* _What you will do_:
Among the entries below, take the line with "How do I perform: Open" and the line with "is (563, 423).", and output them and every line between them exactly, with nothing else.
##### Data supplied #####
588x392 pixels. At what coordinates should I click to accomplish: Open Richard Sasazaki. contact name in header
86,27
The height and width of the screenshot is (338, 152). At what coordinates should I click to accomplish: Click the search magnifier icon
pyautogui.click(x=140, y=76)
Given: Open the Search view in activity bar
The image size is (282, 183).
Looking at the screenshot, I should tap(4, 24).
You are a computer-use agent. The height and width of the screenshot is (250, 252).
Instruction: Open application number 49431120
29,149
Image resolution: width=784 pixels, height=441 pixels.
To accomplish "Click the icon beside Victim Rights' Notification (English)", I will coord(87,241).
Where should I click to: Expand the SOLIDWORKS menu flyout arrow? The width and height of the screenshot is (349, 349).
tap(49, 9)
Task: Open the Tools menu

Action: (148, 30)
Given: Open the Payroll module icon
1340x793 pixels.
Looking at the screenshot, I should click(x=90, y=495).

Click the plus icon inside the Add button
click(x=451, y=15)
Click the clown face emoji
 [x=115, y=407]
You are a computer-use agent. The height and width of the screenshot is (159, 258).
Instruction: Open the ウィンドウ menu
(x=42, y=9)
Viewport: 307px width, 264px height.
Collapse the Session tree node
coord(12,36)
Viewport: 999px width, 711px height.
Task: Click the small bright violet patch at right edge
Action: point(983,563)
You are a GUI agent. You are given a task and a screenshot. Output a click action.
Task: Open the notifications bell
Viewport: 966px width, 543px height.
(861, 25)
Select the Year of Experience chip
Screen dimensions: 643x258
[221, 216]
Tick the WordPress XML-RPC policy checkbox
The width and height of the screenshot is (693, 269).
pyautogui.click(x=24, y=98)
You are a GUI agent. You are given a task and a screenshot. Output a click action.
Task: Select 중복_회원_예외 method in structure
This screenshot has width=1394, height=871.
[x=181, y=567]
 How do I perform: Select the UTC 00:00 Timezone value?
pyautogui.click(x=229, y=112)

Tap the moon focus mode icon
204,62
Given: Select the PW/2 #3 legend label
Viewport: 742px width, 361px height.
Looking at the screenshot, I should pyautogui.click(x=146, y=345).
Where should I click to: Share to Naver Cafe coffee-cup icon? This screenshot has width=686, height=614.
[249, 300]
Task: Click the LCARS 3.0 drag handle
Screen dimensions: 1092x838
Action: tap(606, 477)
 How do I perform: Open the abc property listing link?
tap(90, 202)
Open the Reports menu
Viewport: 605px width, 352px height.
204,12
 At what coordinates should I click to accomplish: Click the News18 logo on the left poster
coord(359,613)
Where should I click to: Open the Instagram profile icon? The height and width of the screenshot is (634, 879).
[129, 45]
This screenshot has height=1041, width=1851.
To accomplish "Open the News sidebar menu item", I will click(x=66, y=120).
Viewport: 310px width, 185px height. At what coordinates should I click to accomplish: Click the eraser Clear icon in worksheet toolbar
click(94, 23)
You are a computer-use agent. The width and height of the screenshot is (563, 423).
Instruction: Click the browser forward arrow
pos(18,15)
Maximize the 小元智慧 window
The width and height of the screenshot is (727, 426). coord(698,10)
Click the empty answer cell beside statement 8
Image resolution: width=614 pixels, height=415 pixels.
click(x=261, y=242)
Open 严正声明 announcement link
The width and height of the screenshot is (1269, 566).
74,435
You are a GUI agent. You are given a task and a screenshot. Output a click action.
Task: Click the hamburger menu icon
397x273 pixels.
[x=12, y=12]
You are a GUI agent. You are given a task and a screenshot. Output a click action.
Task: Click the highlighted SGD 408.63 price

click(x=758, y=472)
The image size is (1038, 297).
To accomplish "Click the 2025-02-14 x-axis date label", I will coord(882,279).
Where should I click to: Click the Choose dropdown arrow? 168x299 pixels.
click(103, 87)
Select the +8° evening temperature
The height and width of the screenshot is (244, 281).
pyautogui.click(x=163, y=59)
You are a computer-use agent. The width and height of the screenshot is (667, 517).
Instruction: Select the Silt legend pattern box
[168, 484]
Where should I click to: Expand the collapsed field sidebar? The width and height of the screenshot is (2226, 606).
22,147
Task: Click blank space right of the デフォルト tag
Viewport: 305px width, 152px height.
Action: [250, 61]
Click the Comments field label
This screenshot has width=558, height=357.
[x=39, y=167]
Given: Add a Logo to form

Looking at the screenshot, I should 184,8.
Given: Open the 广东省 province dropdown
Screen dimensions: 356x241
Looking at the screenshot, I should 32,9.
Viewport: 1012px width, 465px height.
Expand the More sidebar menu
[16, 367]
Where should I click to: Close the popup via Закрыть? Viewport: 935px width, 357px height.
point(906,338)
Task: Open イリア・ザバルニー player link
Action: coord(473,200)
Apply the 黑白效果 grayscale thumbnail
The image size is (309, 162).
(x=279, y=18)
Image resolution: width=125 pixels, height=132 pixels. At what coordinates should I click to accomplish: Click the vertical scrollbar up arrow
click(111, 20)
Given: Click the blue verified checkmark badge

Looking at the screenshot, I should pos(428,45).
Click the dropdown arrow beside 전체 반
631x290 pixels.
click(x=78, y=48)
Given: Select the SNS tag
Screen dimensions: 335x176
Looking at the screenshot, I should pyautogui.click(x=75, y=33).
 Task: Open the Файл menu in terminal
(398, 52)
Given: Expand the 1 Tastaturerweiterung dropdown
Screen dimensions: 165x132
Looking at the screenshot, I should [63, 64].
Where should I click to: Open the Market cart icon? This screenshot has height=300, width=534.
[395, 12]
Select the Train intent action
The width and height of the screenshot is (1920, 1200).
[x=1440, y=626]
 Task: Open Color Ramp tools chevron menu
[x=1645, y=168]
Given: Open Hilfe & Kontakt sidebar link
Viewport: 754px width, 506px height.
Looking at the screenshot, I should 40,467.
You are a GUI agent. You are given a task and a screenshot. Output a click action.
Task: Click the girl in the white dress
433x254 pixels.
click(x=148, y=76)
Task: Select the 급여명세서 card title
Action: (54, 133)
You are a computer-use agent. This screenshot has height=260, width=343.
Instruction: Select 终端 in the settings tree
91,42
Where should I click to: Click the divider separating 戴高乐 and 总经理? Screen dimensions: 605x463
#####
* _Task answer_:
 How do I perform: Open the abc property listing link?
tap(90, 202)
Open the Reports menu
Viewport: 605px width, 352px height.
204,12
 At what coordinates should I click to accomplish: Click the News18 logo on the left poster
coord(359,613)
Where should I click to: Open the Instagram profile icon? The height and width of the screenshot is (634, 879).
[129, 45]
This screenshot has height=1041, width=1851.
To accomplish "Open the News sidebar menu item", I will click(x=66, y=120).
Viewport: 310px width, 185px height. At what coordinates should I click to accomplish: Click the eraser Clear icon in worksheet toolbar
click(94, 23)
You are a computer-use agent. The width and height of the screenshot is (563, 423).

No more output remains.